アンジェラ・カーター『ブラック・ヴィーナス』(河出書房新社)

越川芳明

 アンジェラ・カーターは、『血染めの部屋』をはじめとして、大人向けの「ファンタジー作家」として知られている。一見素朴なおとぎ話にこそ、家父長制度の中で大切に温存されてきた男の欲望や抑圧が隠れているといった信念から、おとぎ話を大人向けの小説へと変換することに長けた作家だ。

 本書は八編からなる短編集だが、著者が素材として選んだのは、おとぎ話でなく、伝記や実話と称される類のものだった。幼い頃に役者だった両親をなくし、アルコール中毒で夭折した十九世紀米国の天才詩人エドガー・アラン・ポーとか、十七世紀英国の下男の娘で、幼い頃に両親を流行病でなくし、ロンドンに出てきて娼婦への道を余儀なくされ、その後も新大陸に渡ってインディアンのもとで暮らす女性とか、いわば孤児や孤児同然で波乱万丈の人生を歩む人物を主人公に据えた物語が目につく。

 たとえそうした伝記や実話を素材にしていても、著者の「ファンタジー」の翼が休むことはない。時代も舞台も多彩であり、たんに歴史や社会から疎外された者たちの声を拾うだけでなく、小さな寓話によって「世界史」の一部ぐらいは書き換えてやろう、という著者の大胆な野心が読み取れる。
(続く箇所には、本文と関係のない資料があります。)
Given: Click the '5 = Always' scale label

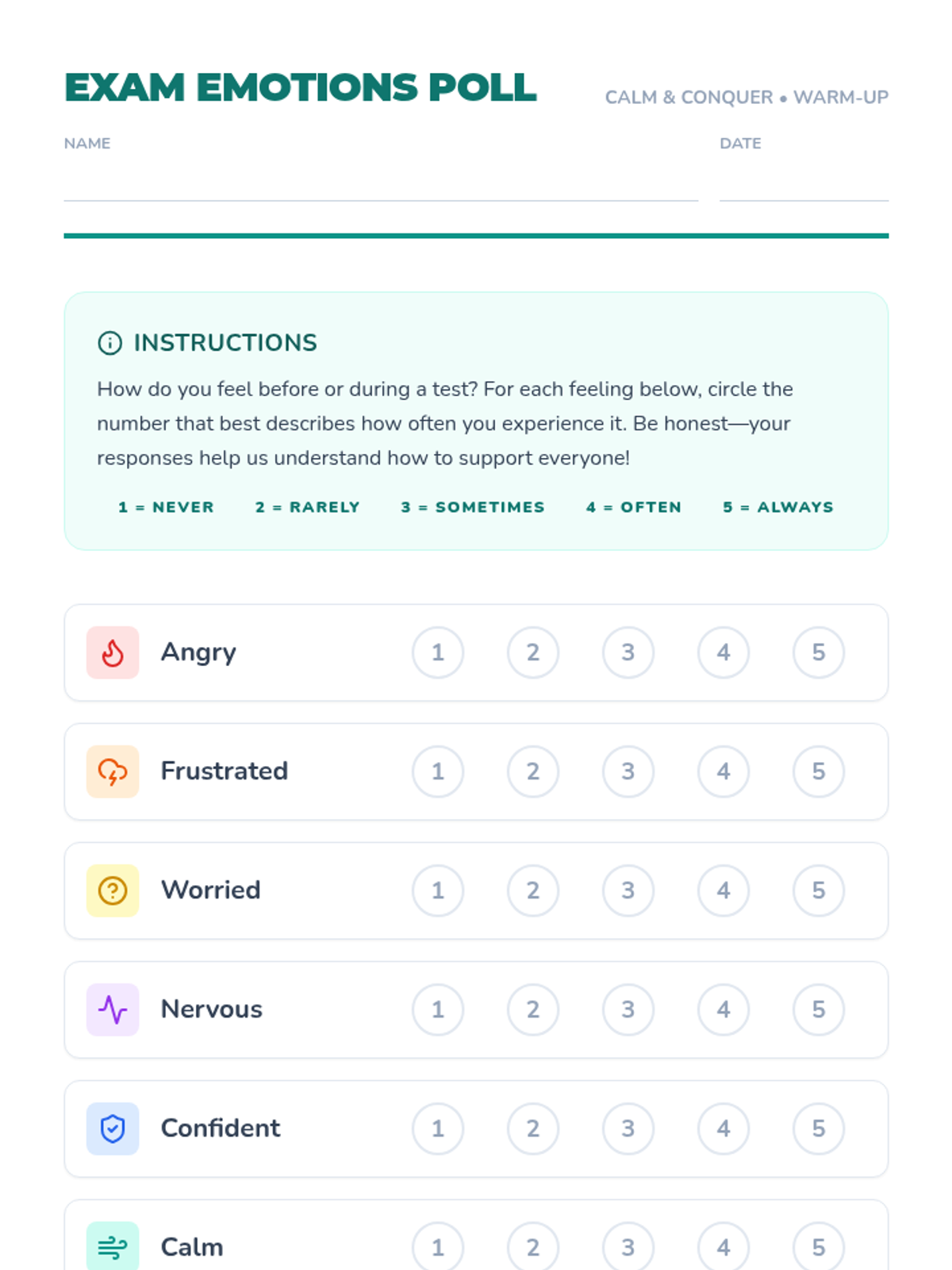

たとえば、表題作はロマン派詩人ボードレールの愛人の一人、黒い肌をしたジャンヌ・デュヴァルを主人公にしているが、著者は最高の皮肉をこめて、どちらが「詩人」にふさわしいかほのめかしながら、こう書く。「疎外を歌ったら、ほかに類のない偉大な詩人は、完璧なるよそ者に出会った」と。

 そして、ある伝記作者が娼婦デュヴァルは惨めな老後を送ったとの書くのに対して、カーターの物語は、むしろ彼女を人生の勝者に見立て、歴史の勝者たる植民地支配者にバチがあたるような絶妙なオチをつけて終わる。「ファンタジー」とは、現実から逃避するための道具ではなく、むしろ現実に接近する道具であることを端的にしめす好編だ。